La tumba de Hércules (16 page)

—¿De dónde sacó Eddie esos archivos? ¿Quién los tenía?

La cara de Amoros se ensombreció más.

—Según Eddie, Richard Yuen.

—¿Cómo?

Lo recordaba de la fiesta a bordo del yate de René Corvus. Arrogante, petulante, chulo y autoritario… Pero nunca hubiese imaginado que podría ser también un asesino.

—Vamos a llegar al fondo de esto, Nina, no te preocupes. Pero no puedo hacer mucho hasta que vea los archivos.

—¿Y cuándo aterrizará Eddie?

—De madrugada, a eso de las cinco.
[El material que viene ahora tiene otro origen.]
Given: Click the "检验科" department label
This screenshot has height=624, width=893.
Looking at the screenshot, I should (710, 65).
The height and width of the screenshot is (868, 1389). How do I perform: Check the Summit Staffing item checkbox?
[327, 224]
Vendrá directamente aquí.

—Bien.

Recordó algo que Amoros había comentado antes.

—Espera, cuando dijiste que se había visto implicado en un «incidente»…
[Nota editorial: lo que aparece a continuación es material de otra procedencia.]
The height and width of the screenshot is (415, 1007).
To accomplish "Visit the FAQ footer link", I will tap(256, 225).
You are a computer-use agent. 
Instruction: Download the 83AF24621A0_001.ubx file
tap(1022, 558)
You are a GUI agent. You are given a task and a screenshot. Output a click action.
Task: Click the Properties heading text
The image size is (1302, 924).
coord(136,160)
—Lo importante es que está bien —le aseguró Amoros, rápidamente—. Y tú también. Y todavía tienes el texto de Platón.

—La mayor parte —le recordó ella, desanimada.

—¿Qué quieres hacer con él?

—Creo que Popi quiere empaquetarlo y subirse a un avión que lo lleve a Roma sin demora —dijo Nina, señalando la puerta—. Pero tenemos que mantenerlo a salvo hasta que podamos averiguar por qué Yuen está dispuesto a matar para localizar la tumba de Hércules.

—No estamos seguros de que Yuen esté detrás de esto —puntualizó Amoros.

—Parece que Eddie piensa que sí.

—Vamos a esperar a conocer todos los hechos antes de acusar a nadie. Sobre todo si ese alguien es uno de los directores de la AIP. —Se dirigió hacia la puerta—. Voy a buscar a Popadopoulos para intentar convencerlo de que nos deje guardar el texto aquí, por ahora.

—Gracias —dijo Nina.

Él asintió y abandonó la habitación. Nina suspiró, sintiéndose de repente más cansada que nunca. ¿Qué demonios había estado haciendo Chase en Shanghái?

Olisqueó. Había un olor raro de repente, y no era ella…

—¡Mierda!

Nina giró la cabeza rápidamente y vio que uno de los pedazos del pergamino estaba directamente bajo la pantalla de su lámpara y que la hoja apergaminada estaba empezando a arrugarse por el calor de la bombilla.

Apartó la lámpara de un gesto, agitando la mano, y sopló sobre el documento antiguo para enfriarlo. El corazón le latía con fuerza por el pánico que le causaba pensar que el texto iba a empezar a arder allí mismo, sobre su mesa. Pero para alivio suyo, había sobrevivido, aunque estaba más arrugado que antes. Y no olía a quemado…

Entonces, ¿a qué olía?

El aroma era débil, pero de algún modo, le resultaba familiar. Una acidez fuerte que una parte de su mente asoció inmediatamente con la cocina. A vinagre, o zumo de limón…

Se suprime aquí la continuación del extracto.